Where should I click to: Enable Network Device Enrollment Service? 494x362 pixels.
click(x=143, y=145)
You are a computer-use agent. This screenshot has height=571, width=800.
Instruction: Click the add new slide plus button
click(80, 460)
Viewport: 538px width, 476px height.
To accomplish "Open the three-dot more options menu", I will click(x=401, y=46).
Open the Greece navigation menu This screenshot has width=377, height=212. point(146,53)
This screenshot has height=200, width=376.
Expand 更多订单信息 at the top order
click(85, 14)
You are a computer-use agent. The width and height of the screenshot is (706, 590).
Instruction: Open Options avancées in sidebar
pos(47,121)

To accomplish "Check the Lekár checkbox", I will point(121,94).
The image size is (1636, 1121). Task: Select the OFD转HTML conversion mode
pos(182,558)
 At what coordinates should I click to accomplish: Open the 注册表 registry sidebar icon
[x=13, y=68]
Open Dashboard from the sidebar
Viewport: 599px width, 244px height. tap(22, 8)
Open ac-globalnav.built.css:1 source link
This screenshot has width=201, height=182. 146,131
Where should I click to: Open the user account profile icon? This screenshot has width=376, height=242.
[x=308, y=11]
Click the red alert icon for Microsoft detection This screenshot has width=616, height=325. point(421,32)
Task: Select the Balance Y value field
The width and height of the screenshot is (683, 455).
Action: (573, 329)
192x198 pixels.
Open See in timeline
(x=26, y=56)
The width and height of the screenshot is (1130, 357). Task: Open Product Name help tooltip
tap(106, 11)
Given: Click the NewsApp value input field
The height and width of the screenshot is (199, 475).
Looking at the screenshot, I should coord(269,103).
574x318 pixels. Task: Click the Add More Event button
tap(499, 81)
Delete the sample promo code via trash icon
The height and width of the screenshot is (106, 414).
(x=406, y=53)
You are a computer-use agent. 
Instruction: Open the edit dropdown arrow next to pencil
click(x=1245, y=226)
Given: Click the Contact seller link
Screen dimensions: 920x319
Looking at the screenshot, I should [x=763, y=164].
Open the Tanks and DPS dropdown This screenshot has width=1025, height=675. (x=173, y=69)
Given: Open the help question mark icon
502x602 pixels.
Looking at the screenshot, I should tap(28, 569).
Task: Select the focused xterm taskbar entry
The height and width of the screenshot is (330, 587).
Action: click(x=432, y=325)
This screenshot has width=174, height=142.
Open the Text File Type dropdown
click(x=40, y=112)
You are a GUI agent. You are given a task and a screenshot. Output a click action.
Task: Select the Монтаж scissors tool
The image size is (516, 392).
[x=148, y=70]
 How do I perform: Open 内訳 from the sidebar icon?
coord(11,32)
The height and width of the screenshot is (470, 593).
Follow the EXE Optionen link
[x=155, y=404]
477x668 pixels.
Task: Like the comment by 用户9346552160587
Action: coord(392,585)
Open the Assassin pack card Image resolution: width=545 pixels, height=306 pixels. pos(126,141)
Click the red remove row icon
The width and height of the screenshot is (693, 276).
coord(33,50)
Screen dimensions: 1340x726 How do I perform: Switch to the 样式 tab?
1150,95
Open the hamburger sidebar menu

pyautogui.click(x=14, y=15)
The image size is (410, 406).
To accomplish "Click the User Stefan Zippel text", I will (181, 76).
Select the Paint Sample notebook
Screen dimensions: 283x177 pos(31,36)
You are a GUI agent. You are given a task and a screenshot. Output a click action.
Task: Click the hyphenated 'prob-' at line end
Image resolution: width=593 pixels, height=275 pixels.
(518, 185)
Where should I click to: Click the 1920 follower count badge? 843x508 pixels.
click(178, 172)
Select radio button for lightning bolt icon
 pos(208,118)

- [TASK TO CARRY OUT]:
Restate each record above exactly, leaving nothing out.

- [SOLUTION FOR THIS TASK]:
Where should I click to: Enable Network Device Enrollment Service? 494x362 pixels.
click(x=143, y=145)
You are a computer-use agent. This screenshot has height=571, width=800.
Instruction: Click the add new slide plus button
click(80, 460)
Viewport: 538px width, 476px height.
To accomplish "Open the three-dot more options menu", I will click(x=401, y=46).
Open the Greece navigation menu This screenshot has width=377, height=212. point(146,53)
This screenshot has height=200, width=376.
Expand 更多订单信息 at the top order
click(85, 14)
You are a computer-use agent. The width and height of the screenshot is (706, 590).
Instruction: Open Options avancées in sidebar
pos(47,121)

To accomplish "Check the Lekár checkbox", I will point(121,94).
The image size is (1636, 1121). Task: Select the OFD转HTML conversion mode
pos(182,558)
 At what coordinates should I click to accomplish: Open the 注册表 registry sidebar icon
[x=13, y=68]
Open Dashboard from the sidebar
Viewport: 599px width, 244px height. tap(22, 8)
Open ac-globalnav.built.css:1 source link
This screenshot has width=201, height=182. 146,131
Where should I click to: Open the user account profile icon? This screenshot has width=376, height=242.
[x=308, y=11]
Click the red alert icon for Microsoft detection This screenshot has width=616, height=325. point(421,32)
Task: Select the Balance Y value field
The width and height of the screenshot is (683, 455).
Action: (573, 329)
192x198 pixels.
Open See in timeline
(x=26, y=56)
The width and height of the screenshot is (1130, 357). Task: Open Product Name help tooltip
tap(106, 11)
Given: Click the NewsApp value input field
The height and width of the screenshot is (199, 475).
Looking at the screenshot, I should coord(269,103).
574x318 pixels. Task: Click the Add More Event button
tap(499, 81)
Delete the sample promo code via trash icon
The height and width of the screenshot is (106, 414).
(x=406, y=53)
You are a computer-use agent. 
Instruction: Open the edit dropdown arrow next to pencil
click(x=1245, y=226)
Given: Click the Contact seller link
Screen dimensions: 920x319
Looking at the screenshot, I should [x=763, y=164].
Open the Tanks and DPS dropdown This screenshot has width=1025, height=675. (x=173, y=69)
Given: Open the help question mark icon
502x602 pixels.
Looking at the screenshot, I should tap(28, 569).
Task: Select the focused xterm taskbar entry
The height and width of the screenshot is (330, 587).
Action: click(x=432, y=325)
This screenshot has width=174, height=142.
Open the Text File Type dropdown
click(x=40, y=112)
You are a GUI agent. You are given a task and a screenshot. Output a click action.
Task: Select the Монтаж scissors tool
The image size is (516, 392).
[x=148, y=70]
 How do I perform: Open 内訳 from the sidebar icon?
coord(11,32)
The height and width of the screenshot is (470, 593).
Follow the EXE Optionen link
[x=155, y=404]
477x668 pixels.
Task: Like the comment by 用户9346552160587
Action: coord(392,585)
Open the Assassin pack card Image resolution: width=545 pixels, height=306 pixels. pos(126,141)
Click the red remove row icon
The width and height of the screenshot is (693, 276).
coord(33,50)
Screen dimensions: 1340x726 How do I perform: Switch to the 样式 tab?
1150,95
Open the hamburger sidebar menu

pyautogui.click(x=14, y=15)
The image size is (410, 406).
To accomplish "Click the User Stefan Zippel text", I will (181, 76).
Select the Paint Sample notebook
Screen dimensions: 283x177 pos(31,36)
You are a GUI agent. You are given a task and a screenshot. Output a click action.
Task: Click the hyphenated 'prob-' at line end
Image resolution: width=593 pixels, height=275 pixels.
(518, 185)
Where should I click to: Click the 1920 follower count badge? 843x508 pixels.
click(178, 172)
Select radio button for lightning bolt icon
 pos(208,118)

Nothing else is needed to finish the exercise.